Here are three things to think about this week.
It shouldn't take a bipartisan taskforce to ensure that all American votes are counted, but that's where we're at. Our partners at Issue One this week announced the launch of the Count Every Vote campaign, led by the National Council on Election Integrity, a bipartisan group of political, government, and civic leaders united around protecting the integrity of our elections. It's goal: simply to make sure that every vote is counted.
This week, former US Senators Tom Daschle (D-SD) and Bill Frist (R-TN) write in an op-ed for The Washington Post why Americans need to put country over party and ensure that every vote is counted. This election is critical, for a number of reasons, and it’s our duty as Americans to stand up and demand — not only for ourselves, but for friends, neighbors, and communities — that all of our voices are heard this election.
“Counting every vote is the American way to conduct an election, and the public understands that it’s going to take longer this year,” they write. “One poll this month found that 75 percent of Americans believe that it’s more important to count every vote than to determine the outcome quickly. Whether you’re a Republican, a Democrat or an independent — and regardless of which candidate you support — every American wants to know his or her ballot has been counted.”

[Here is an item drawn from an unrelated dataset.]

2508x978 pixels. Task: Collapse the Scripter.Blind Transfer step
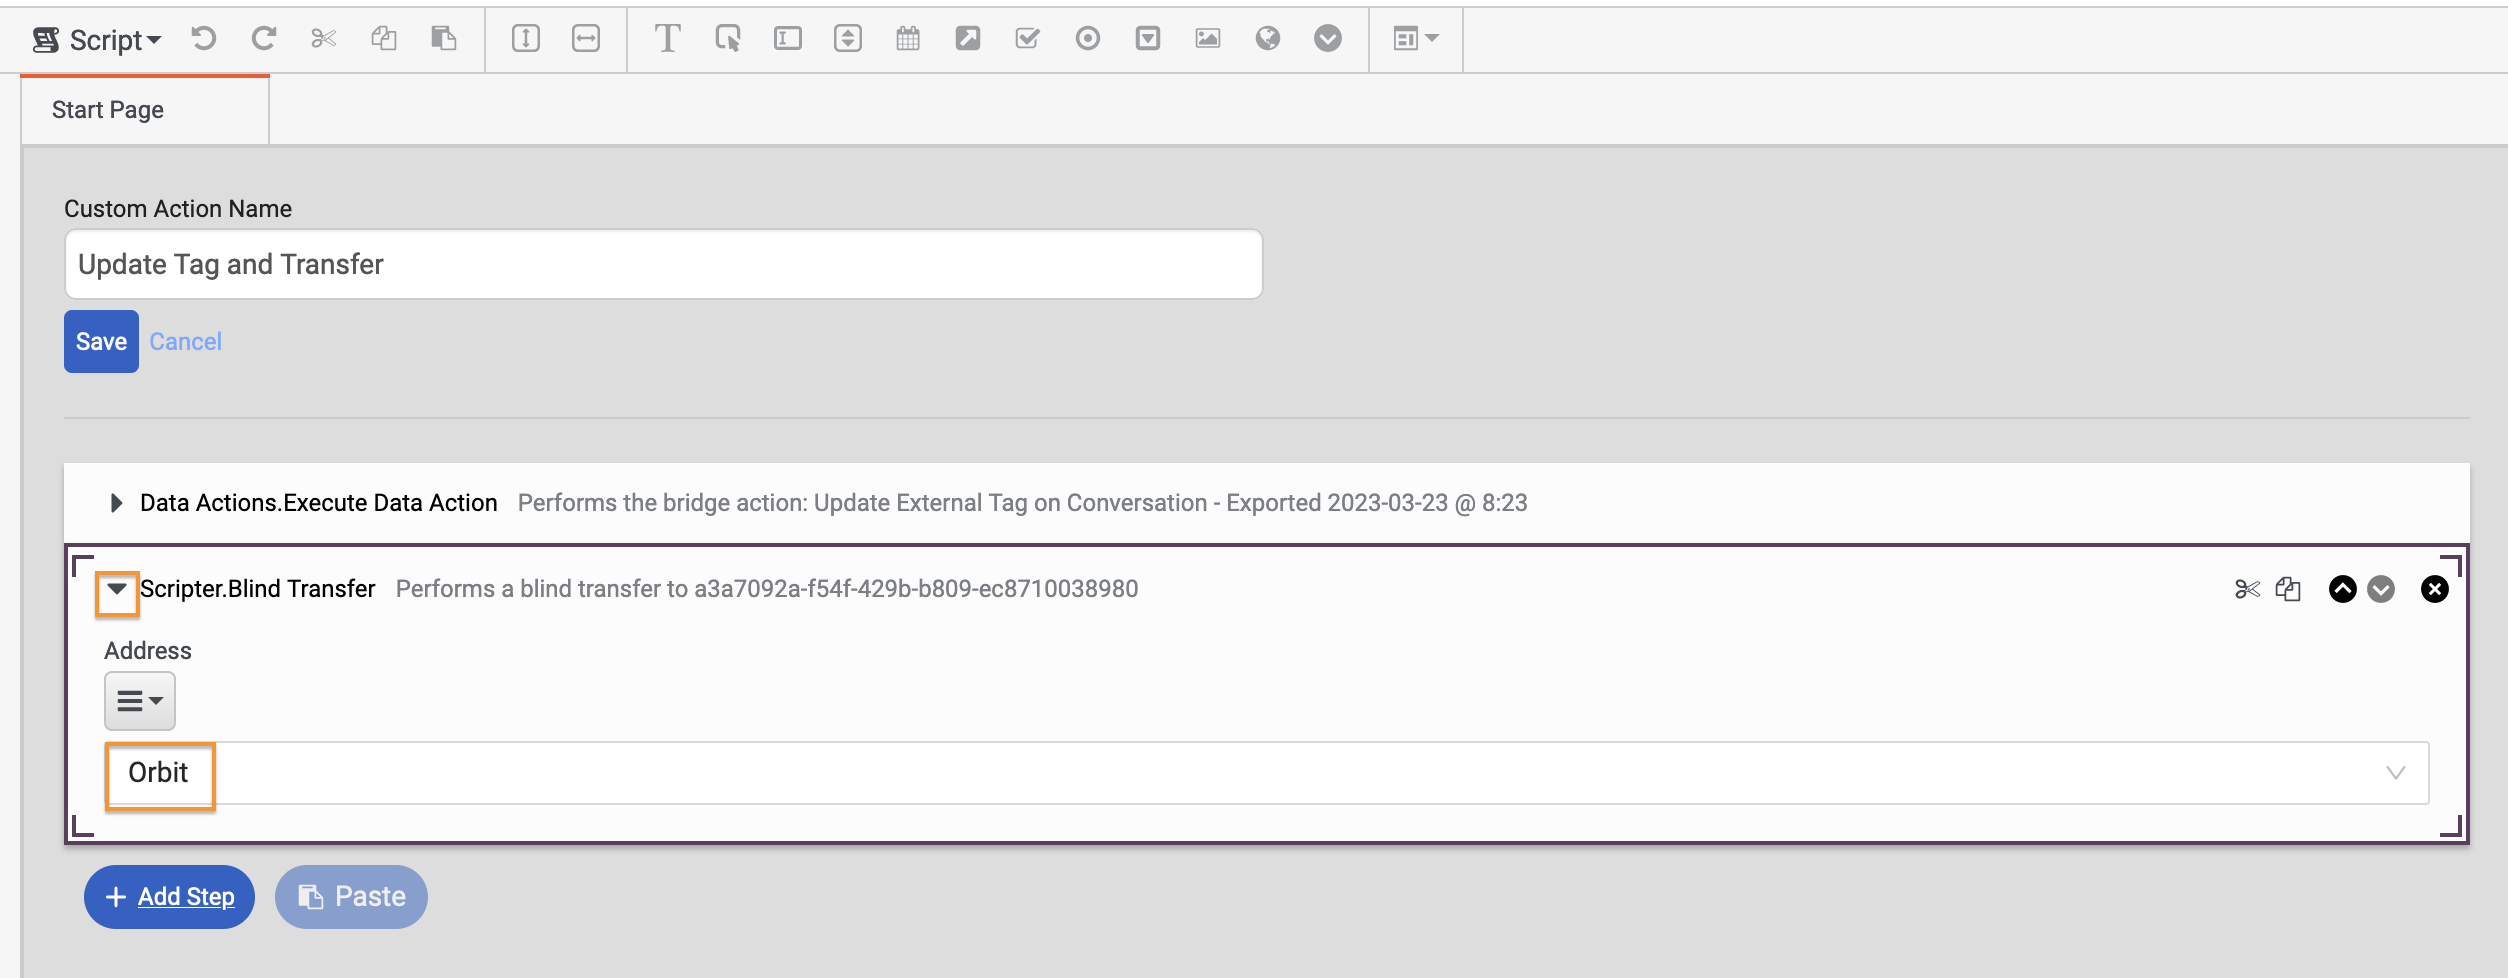(115, 589)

In another bipartisan op-ed former presidential candidates, Democrat Andrew Yang and Republican Bill Weld, write about why ranked choice voting would revolutionize the presidential primary nominating process. Citing a paper from the Unite America Institute, they argue that ranked choice voting would give voters more power and say in the nominating process.
“While many might assume whoever wins a majority of votes in primary elections will win their party’s nomination, the reality is not so simple,” Yang and Weld write. “Instead, many voters are disenfranchised by the hurdles of in-person caucuses, millions are admonished against ‘wasting’ their votes, and delegates are awarded to candidates in a way that does not accurately reflect voter preferences.”

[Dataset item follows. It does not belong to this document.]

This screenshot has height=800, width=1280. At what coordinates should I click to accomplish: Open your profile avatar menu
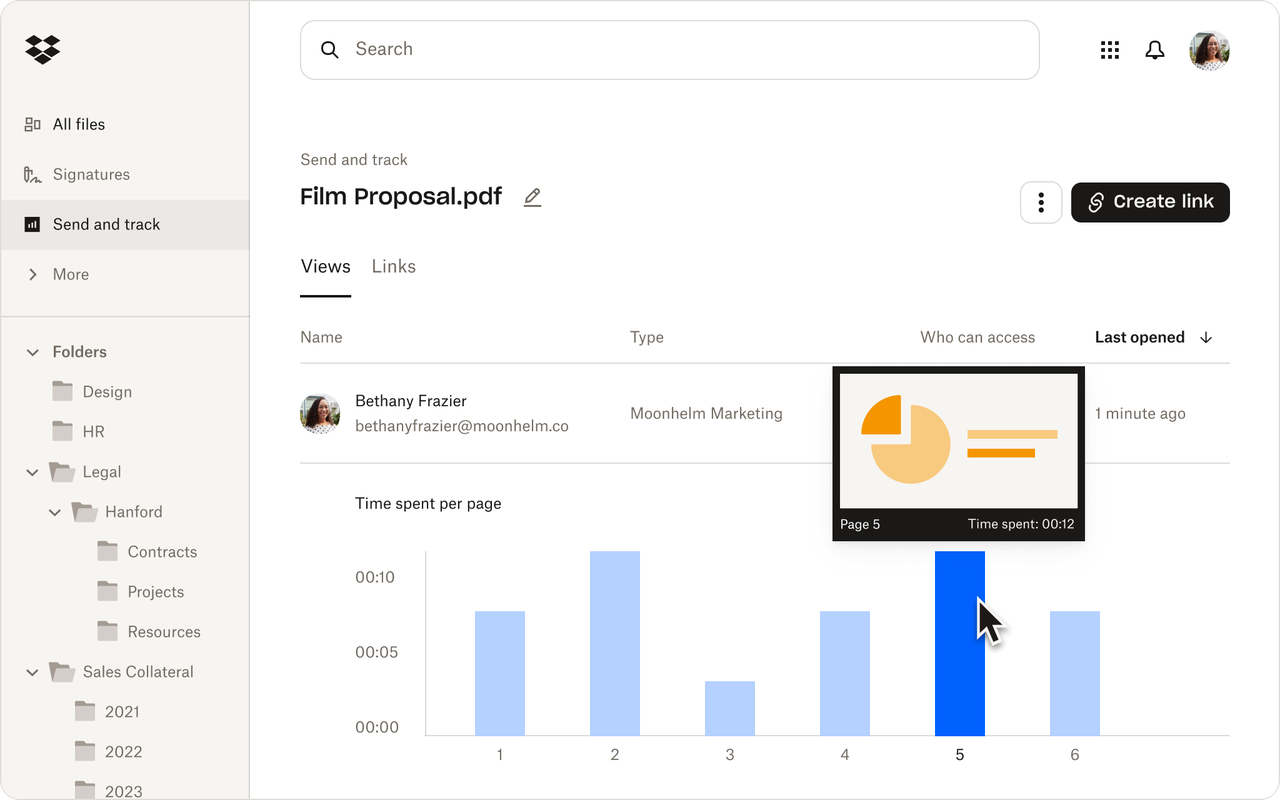tap(1209, 50)
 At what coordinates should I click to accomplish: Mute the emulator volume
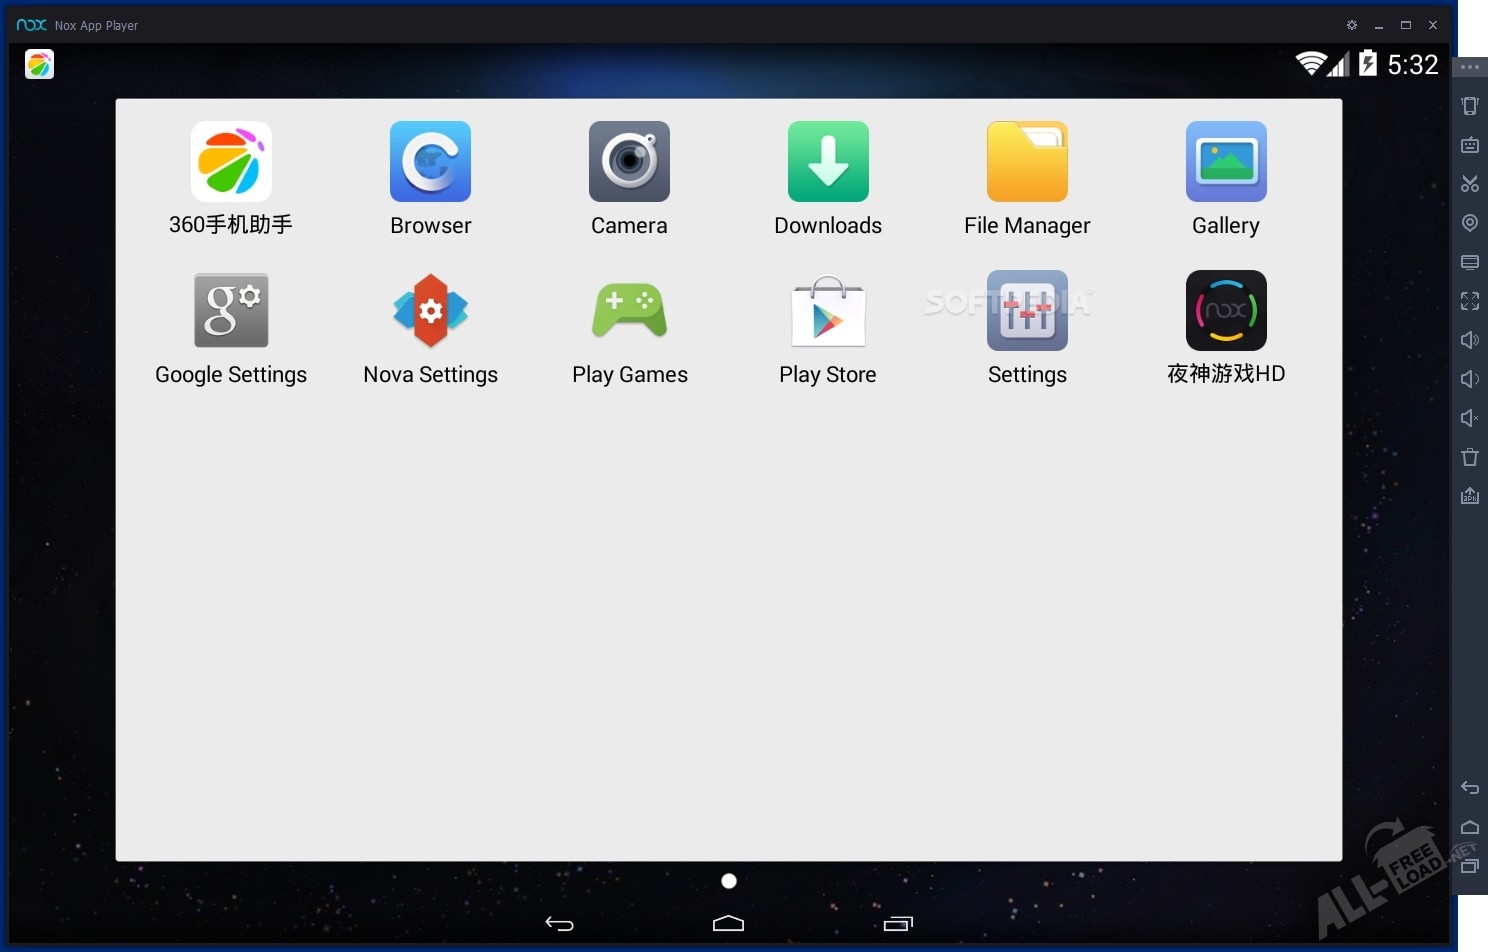click(x=1470, y=418)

In an election year when over 4.5 million votes were wasted on candidates who dropped out, ranked choice voting has the potential to enfranchise voters and ensure their voices are heard. You can support ranked choice voting now, in both Alaska and Massachusetts, where ranked choice voting is on the ballot.
There’s a lot (A LOT) of information and commentary going on right now ahead of election day. The next 26 days will slog, and we will get overwhelmed. For quick commentary and insight, check out the new blog by our friends at The Fulcrum.
Election Dissection, as the blog’s called, is a close-to-real time analysis blog curated and written by 11 election experts and thought leaders, from now until every vote is counted and the presidential winner is determined. (See what we did there). It’s a worthwhile read, and a necessary one as we head towards a… chaotic election.